● **The problem**:
What you return must be every line below that includes the word "Given".

● **Excerpted records**:
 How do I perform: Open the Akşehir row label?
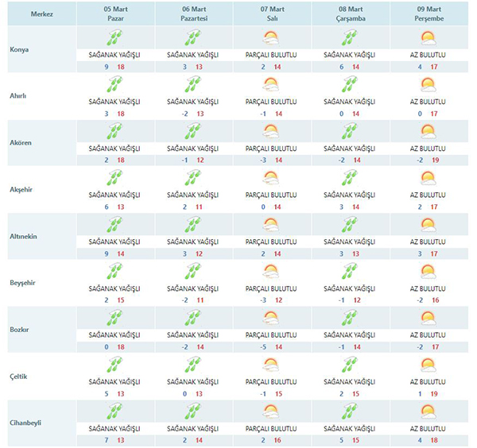point(21,190)
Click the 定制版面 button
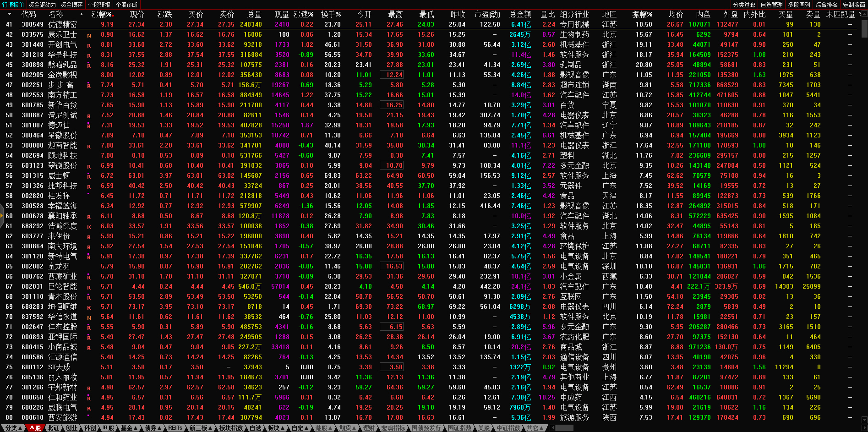This screenshot has height=432, width=868. (854, 5)
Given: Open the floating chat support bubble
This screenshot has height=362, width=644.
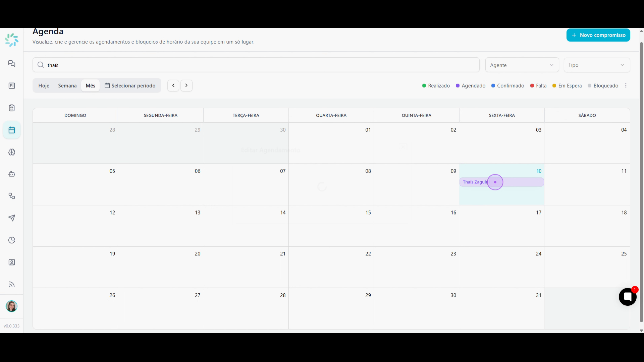Looking at the screenshot, I should [628, 297].
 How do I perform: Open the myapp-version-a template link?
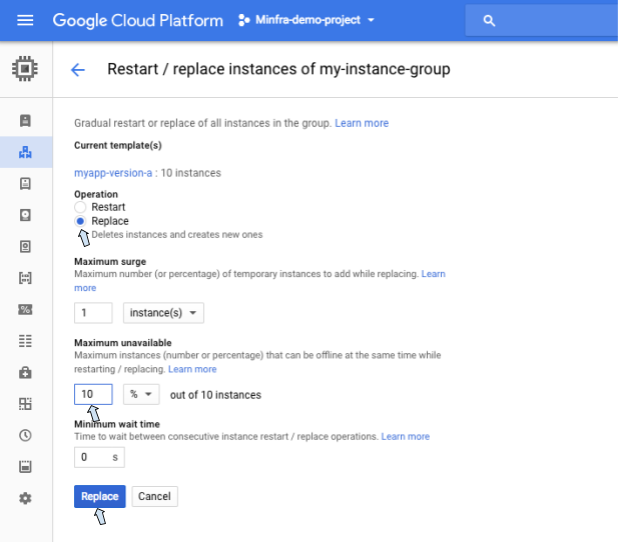[113, 173]
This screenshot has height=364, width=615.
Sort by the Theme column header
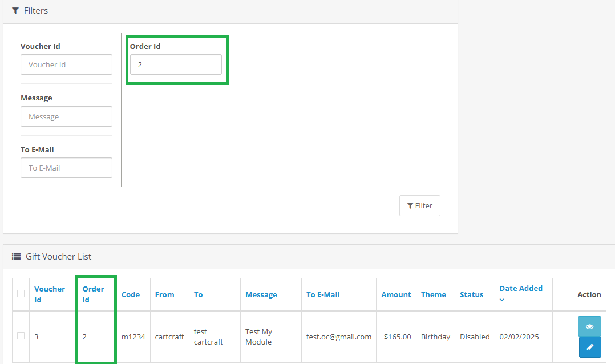coord(434,294)
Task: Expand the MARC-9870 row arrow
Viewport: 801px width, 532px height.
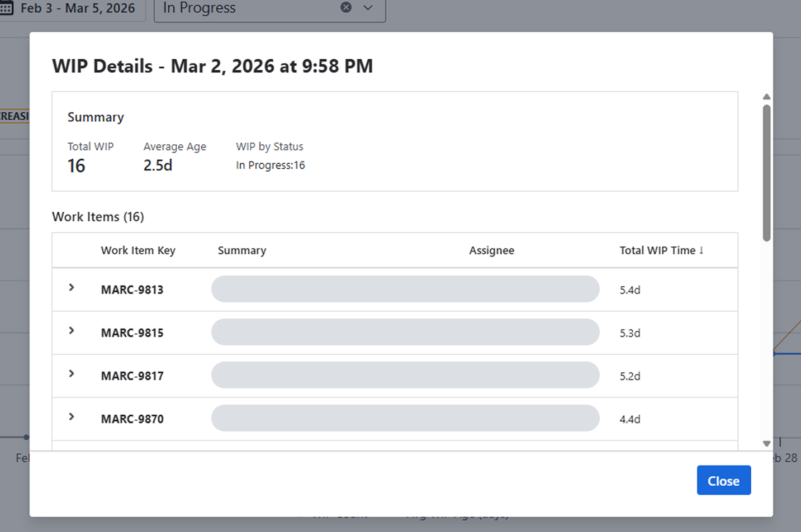Action: [72, 417]
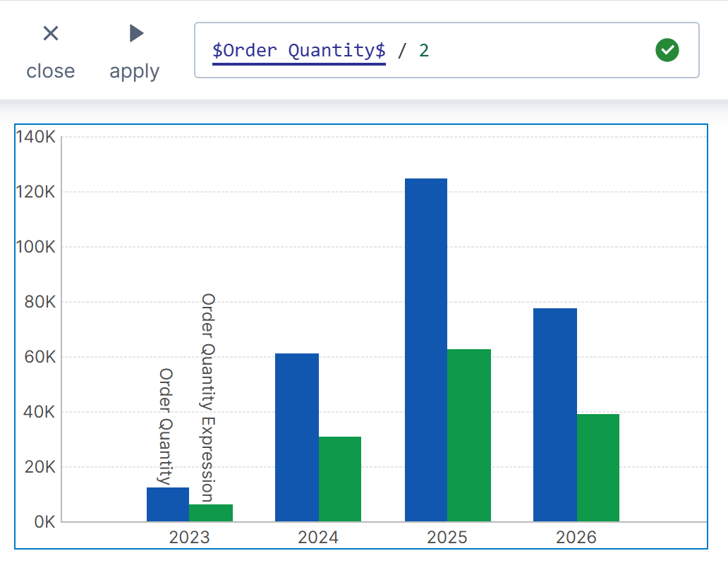
Task: Click the blue 2024 Order Quantity bar
Action: click(297, 437)
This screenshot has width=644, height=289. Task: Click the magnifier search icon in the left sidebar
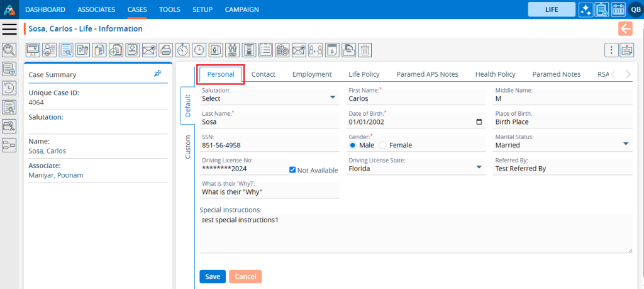pyautogui.click(x=9, y=50)
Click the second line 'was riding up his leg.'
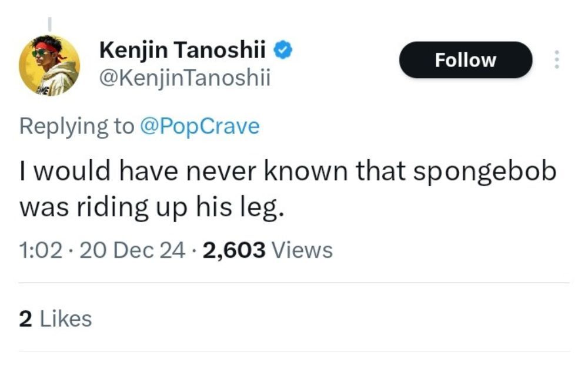Image resolution: width=588 pixels, height=369 pixels. coord(152,207)
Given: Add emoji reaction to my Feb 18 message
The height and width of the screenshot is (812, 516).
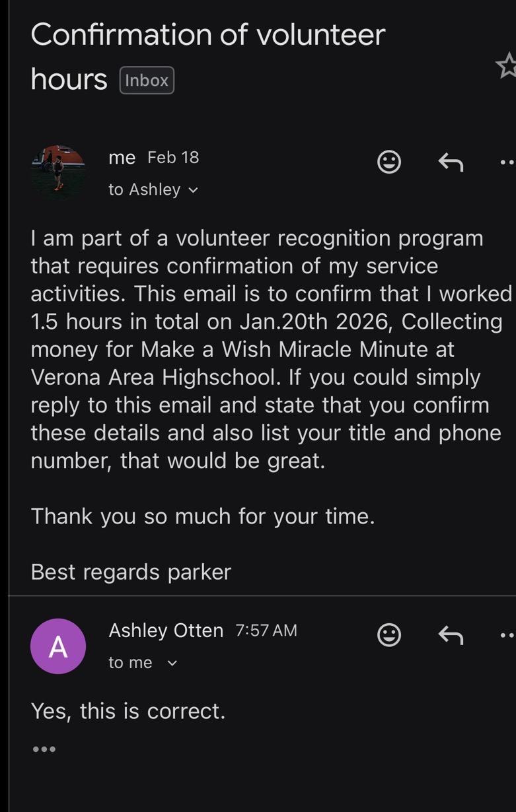Looking at the screenshot, I should 389,162.
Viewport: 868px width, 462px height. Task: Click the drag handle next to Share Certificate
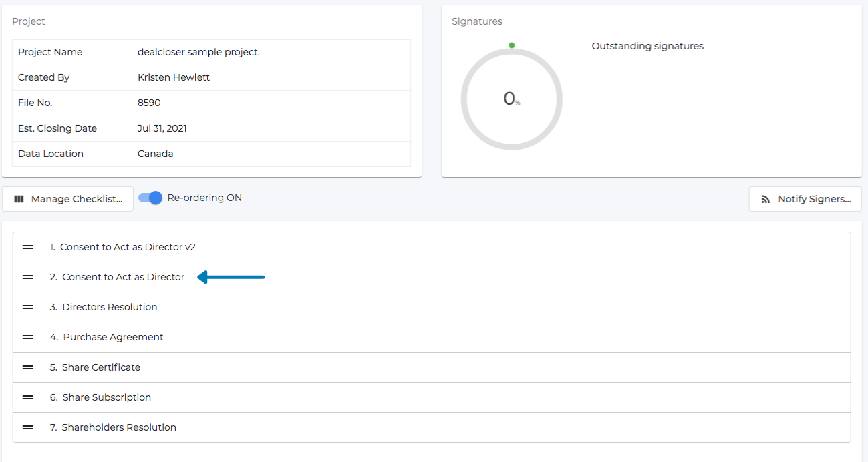pyautogui.click(x=27, y=367)
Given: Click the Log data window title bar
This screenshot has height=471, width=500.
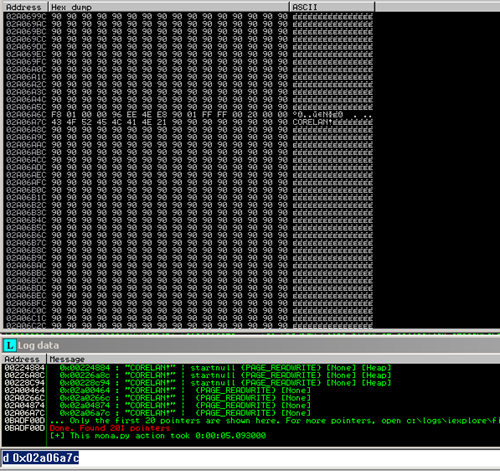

● **Written answer**:
Given: Open the floating chat support bubble
Given: Add emoji reaction to my Feb 18 message
Given: Click the Log data window title bar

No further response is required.